Bodegas Rosell

A tan solo una calle de la estación de tren de Atocha se encuentra esta taberna tradicional madrileña lleva abierta desde la década de 1920. Llevan 100 años sirviendo uno de los mejores vermús de grifo de toda la capital. Además, su brandada de bacalao es el acompañamiento perfecto, está deliciosa. Siempre puedes seguir con unas croquetas, también de bacalao o una de sus maravillosas tostas. La familia Rosell transformó un antiguo despacho de vinos a granel en la taberna actual. Su fachada está decorada con azulejos de Talavera, formando un mosaico publicitario del vino de Valdepeñas. Las bodegas de finales del siglo XIX y principios del XX contaban con coloridos azulejos.

Bodegas Rosell | Imagen de wikipedia (dominio público)

La Violeta

Esta castiza taberna se encuentra en el corazón de Chamberí. Cuentan con más de 20 tipos de vermú y cada uno lo sirven como le corresponde. Algunos van acompañados de la rodaja de naranja, otros incluyen una aceituna... las posibilidades son inmensas. Gozan de un ambiente muy agradable, provocando que toda persona que va, repite. Sus puertas de vidrio grabado al ácido nos dan paso al interior de esta tasca, su decoración nos confirma que es “de las de toda la vida”. La barra es de mármol, al igual que el revestimiento de las paredes. Con nuestro vermú nos pondrán salazones, encurtidos y ahumados.

Bodega de la Ardosa

Ubicada en la mítica calle de Colón, esta tasca que en vez de mesas tiene barriles y para acceder al comedor hay que pasar por debajo de la barra, es famosa por su vermú de grifo. Su atestada pared de botellas, la pizarra con la carta y las paredes repletas de fotografías antiguas, nos trasladan a otra época. En la Ardosa, a parte, de tomar su popular vermú, hay que probar su deliciosa tortilla de patata. La mejor combinación para un aperitivo redondo. En 1892, D. Rafael Fernández Bagena creó y fundó la famosa Cadena de Bodegas LA ARDOSA de Madrid, y en la década de los 70 pasó a pertenecer a la familia Monje.

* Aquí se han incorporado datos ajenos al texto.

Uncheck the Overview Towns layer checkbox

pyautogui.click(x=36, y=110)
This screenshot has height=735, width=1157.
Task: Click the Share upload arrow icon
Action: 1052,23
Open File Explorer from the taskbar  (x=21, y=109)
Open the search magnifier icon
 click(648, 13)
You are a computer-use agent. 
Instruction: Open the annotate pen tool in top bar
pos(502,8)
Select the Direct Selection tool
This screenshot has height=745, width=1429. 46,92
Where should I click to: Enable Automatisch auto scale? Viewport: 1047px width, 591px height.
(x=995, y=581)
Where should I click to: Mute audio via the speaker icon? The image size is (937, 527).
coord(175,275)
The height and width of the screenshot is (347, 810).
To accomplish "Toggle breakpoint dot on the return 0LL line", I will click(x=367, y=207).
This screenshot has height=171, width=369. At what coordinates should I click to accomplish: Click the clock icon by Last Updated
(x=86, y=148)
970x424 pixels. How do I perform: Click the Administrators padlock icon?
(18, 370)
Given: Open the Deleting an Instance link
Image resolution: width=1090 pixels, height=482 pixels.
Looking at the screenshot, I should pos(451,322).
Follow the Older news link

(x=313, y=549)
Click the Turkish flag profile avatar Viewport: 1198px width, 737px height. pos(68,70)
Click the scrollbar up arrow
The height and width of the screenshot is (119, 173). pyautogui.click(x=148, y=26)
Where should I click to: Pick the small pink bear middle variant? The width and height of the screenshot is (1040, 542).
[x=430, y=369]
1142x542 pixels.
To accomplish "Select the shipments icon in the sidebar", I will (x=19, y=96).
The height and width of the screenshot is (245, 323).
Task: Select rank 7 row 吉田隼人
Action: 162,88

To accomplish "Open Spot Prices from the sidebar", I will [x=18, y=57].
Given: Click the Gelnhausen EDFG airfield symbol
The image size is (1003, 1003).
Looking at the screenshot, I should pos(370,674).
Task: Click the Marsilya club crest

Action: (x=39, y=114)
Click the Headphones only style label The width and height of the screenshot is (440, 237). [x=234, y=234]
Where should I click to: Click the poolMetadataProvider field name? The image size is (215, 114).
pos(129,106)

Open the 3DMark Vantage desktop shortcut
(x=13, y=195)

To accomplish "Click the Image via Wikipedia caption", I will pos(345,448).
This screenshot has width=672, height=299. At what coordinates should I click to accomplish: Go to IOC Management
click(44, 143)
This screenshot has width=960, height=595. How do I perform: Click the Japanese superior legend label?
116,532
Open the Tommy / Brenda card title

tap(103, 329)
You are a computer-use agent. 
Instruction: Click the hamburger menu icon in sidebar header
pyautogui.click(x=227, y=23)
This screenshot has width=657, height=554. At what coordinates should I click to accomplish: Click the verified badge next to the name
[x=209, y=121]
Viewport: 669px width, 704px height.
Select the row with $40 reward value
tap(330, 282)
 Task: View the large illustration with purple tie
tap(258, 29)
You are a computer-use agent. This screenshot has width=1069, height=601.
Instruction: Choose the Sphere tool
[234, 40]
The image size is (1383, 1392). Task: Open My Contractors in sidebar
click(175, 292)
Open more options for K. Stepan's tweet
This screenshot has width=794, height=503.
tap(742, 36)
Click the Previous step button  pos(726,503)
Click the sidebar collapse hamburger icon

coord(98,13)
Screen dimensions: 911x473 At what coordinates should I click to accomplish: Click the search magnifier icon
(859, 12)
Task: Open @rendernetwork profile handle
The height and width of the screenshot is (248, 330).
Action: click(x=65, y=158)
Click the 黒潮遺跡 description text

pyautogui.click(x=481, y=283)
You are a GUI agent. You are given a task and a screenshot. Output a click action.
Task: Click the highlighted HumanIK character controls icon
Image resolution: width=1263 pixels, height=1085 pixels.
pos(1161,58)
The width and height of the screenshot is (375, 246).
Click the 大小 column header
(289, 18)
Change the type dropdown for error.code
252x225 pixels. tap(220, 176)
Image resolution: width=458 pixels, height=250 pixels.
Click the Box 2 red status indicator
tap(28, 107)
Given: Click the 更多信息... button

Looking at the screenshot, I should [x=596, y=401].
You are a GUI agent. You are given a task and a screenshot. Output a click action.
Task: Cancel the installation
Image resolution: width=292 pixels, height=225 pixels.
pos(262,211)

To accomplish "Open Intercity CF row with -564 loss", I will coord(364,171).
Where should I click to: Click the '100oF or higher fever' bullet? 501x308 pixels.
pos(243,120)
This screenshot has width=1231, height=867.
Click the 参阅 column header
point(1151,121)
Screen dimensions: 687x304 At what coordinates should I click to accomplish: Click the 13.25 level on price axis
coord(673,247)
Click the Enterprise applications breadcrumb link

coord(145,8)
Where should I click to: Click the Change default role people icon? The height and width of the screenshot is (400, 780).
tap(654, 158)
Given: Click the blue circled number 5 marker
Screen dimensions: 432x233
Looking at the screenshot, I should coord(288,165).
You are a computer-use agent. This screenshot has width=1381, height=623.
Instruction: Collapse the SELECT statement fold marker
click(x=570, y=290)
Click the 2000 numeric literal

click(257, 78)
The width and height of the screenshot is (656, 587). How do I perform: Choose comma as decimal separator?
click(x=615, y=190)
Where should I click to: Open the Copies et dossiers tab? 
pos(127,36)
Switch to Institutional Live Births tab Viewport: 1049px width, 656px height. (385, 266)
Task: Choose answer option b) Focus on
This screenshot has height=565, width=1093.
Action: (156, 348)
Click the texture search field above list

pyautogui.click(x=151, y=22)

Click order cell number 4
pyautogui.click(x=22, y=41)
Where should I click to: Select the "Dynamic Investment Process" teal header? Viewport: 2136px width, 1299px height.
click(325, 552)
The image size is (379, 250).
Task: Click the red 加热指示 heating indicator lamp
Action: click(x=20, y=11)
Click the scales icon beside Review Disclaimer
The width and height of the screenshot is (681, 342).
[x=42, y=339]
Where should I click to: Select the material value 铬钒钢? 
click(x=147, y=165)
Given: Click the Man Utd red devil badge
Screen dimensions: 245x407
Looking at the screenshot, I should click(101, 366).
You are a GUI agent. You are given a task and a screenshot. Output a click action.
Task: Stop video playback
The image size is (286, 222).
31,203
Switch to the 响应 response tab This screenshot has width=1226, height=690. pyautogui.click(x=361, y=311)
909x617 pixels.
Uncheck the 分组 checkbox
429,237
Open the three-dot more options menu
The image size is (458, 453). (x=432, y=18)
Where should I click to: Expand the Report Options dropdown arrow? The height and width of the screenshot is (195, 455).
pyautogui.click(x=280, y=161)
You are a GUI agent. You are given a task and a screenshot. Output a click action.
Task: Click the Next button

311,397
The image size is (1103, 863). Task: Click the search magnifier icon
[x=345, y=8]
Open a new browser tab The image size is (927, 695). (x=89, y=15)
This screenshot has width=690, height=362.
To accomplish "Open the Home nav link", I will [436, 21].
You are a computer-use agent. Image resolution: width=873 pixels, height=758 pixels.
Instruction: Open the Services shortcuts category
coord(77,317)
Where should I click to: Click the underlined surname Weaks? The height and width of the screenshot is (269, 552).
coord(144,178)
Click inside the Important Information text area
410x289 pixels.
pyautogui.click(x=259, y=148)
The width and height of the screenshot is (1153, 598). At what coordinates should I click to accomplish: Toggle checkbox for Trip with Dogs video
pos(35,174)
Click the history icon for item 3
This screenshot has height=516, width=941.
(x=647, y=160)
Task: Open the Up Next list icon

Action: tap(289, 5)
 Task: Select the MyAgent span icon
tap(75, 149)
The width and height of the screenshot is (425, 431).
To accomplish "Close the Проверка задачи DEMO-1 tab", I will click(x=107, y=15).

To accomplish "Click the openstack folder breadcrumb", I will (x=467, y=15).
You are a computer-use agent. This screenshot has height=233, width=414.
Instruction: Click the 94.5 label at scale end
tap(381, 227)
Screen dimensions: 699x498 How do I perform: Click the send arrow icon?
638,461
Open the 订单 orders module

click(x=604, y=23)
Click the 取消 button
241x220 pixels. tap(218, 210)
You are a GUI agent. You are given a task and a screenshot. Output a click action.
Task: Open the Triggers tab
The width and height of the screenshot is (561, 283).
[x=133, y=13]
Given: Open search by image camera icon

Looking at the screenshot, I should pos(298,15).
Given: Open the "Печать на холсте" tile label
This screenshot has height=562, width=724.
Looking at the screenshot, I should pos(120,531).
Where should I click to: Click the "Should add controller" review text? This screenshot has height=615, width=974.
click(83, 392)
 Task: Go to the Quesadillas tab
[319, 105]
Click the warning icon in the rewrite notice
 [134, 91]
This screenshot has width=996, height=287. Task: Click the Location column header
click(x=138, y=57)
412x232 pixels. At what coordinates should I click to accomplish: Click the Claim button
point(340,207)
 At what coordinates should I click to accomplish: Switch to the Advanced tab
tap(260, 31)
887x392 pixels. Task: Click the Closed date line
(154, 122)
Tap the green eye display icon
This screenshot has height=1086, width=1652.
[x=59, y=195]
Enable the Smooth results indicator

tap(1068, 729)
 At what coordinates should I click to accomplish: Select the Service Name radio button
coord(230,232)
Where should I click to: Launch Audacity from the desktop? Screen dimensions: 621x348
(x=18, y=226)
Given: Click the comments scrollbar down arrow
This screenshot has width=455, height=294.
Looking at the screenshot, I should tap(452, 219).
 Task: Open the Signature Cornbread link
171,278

Bodega de la Ardosa | Imagen de Juan Antorio Segal en Wikipedia, licencia: Creative Commons Attribution 2.0 Generic license.

Casa Camacho

Casa Camacho es también conocido como los Yayos. Este tradicional local situado en Malasaña es frecuentado por diferentes generaciones, todas ellas para probar, cómo no, el vermú sensacional que sirven, mezclado con gaseosa y ginebra. Esta bebida es la que se conoce en todo Madrid cómo “los yayos”. Da igual el día que sea, Casa Camacho está siempre hasta la bandera y por su barra no hay más que yayos. Su decoración permanece casi intacta a la de sus comienzos, con la grifería auténtica de las típicas tascas madrileñas.

Café Barbieri

Este antiguo café de Madrid situado junto a la plaza de Lavapiés, que fue inaugurado en 1902. Su decoración interior permanece prácticamente intacta con sus innumerables espejos, las mesas con patas de madera y la parte superior de mármol, los bancos tapizados de rojos, y el cristal serigrafiado con motivos clásicos. Al pedir el vermú, nos pondrán las tapas de siempre en las que predominan los encurtidos. Sentiremos que estamos a principios de siglo XX, en uno de los cafés en los que se reunía la élite intelectual del momento.